In case you think that the new perfume is a tutti-frutti concoction, you can relax. “I hate fruity fruity!”she declares. Malone looked at thousands of submissions before solving the puzzle by adding spice notes to create the core pomegranate aroma that she says people will find so addictive. Malone likens her latest creation to having a child. It took two years to make, far less time than Nectarine Blossom & Honey (inspired by the aroma of a crate of fresh nectarines), which took her nearly 11 years, and more time than Verbenas of Provence (inspired by the citrus scent of a restaurant in Hong Kong), which she mastered in just one month. Although Malone says that she could probably “turn one out every week,”she admits that that doesn’t interest her at all.

Every time Malone completes a new fragrance, she has a few small rituals. First she lets her husband smell it. Then she’ll have a glass of wine and go out for a lovely dinner. (For Pomegranate Noir, she and her husband went to Baccarat’s Cristal Room, where she wore an Alice Temperley dress and, of course, her new fragrance.) And finally, Malone makes up 50 tiny bottles to distribute to a changing group of friends and acquaintances.

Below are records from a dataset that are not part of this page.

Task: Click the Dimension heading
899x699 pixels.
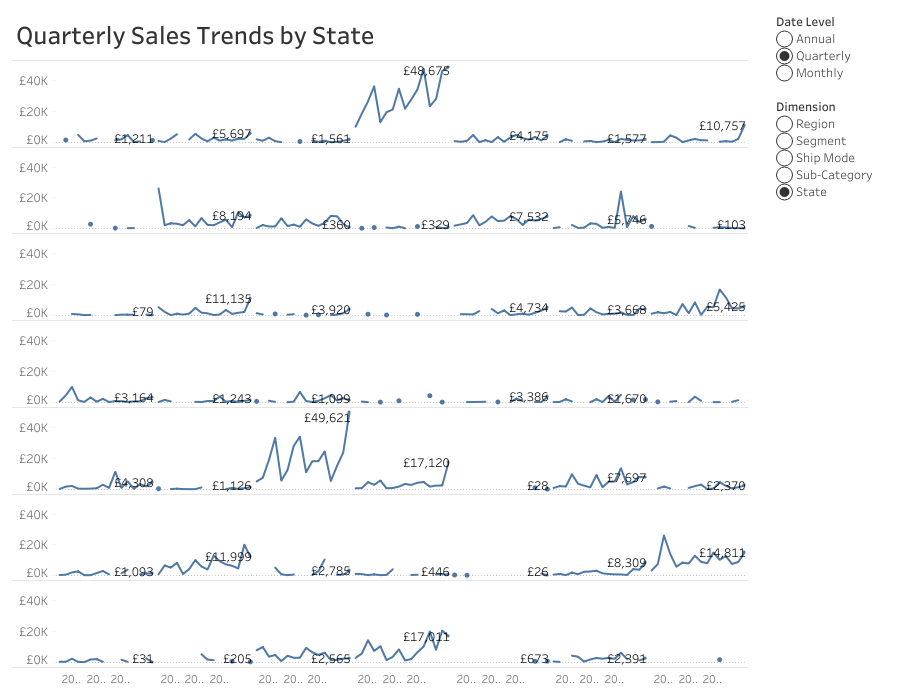Action: [805, 107]
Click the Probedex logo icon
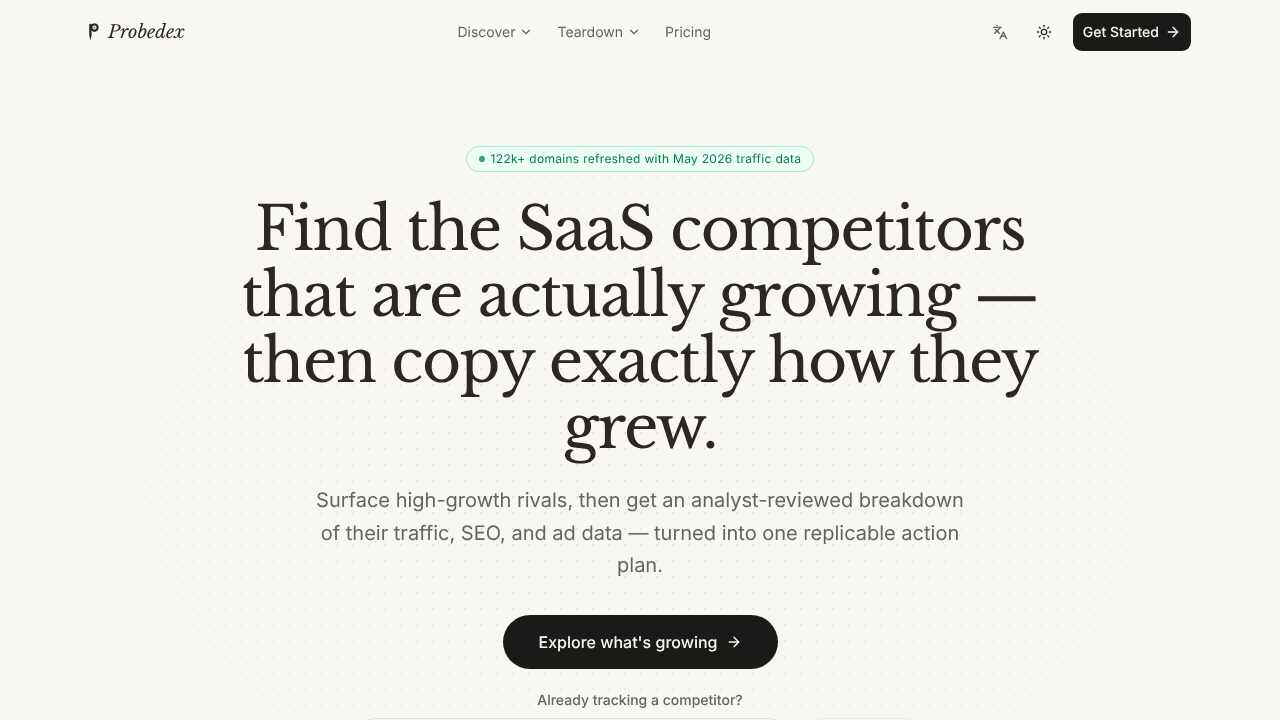 tap(94, 32)
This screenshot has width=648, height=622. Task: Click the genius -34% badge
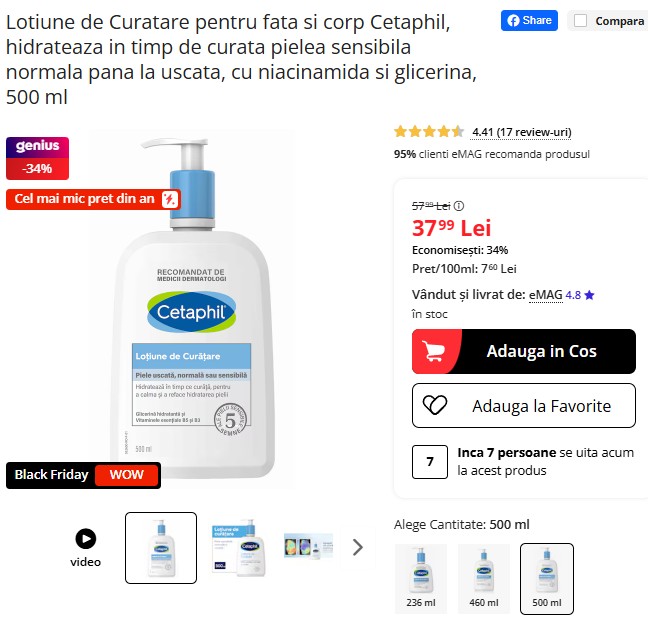tap(37, 158)
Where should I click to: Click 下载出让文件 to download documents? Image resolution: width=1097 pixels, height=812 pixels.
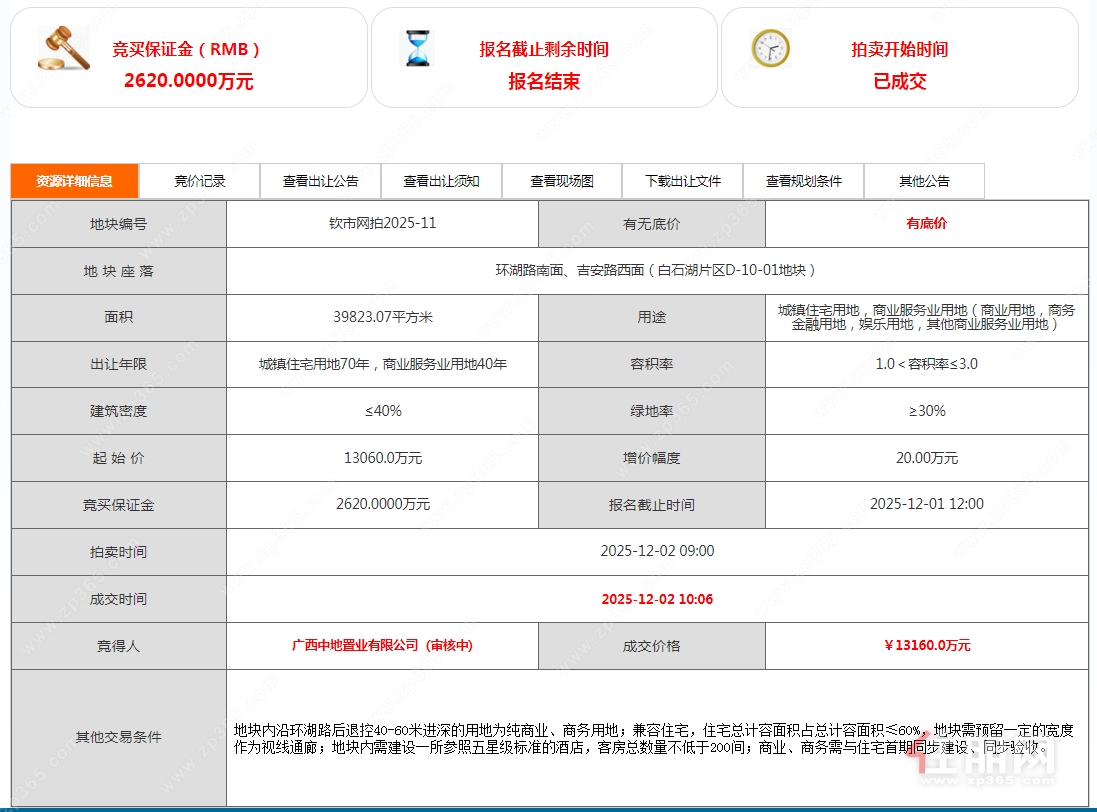pos(682,181)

Before joining forces with Estée Lauder, Malone had the luxury of deciding who would wear her fragrances. “In the early years, I wouldn’t sell a bottle of fragrance to someone I didn’t like. I don’t think I can do that anymore!”she says, laughing. “But I do want it to be perfect, so I have complete creative control and I won’t release a scent until it’s ready, no matter what the marketing people say!”she adds. Her nose is insured, but does she ever worry about losing her gift? “If it goes, it goes,”she says matter-of-factly. “Last year, I did eight months of chemotherapy, and I couldn’t smell a thing during that time. And then for two months after that I thought I had lost the ability to create. And then it came back. My sense of smell is even more acute — and my hair actually grew back thicker than ever!”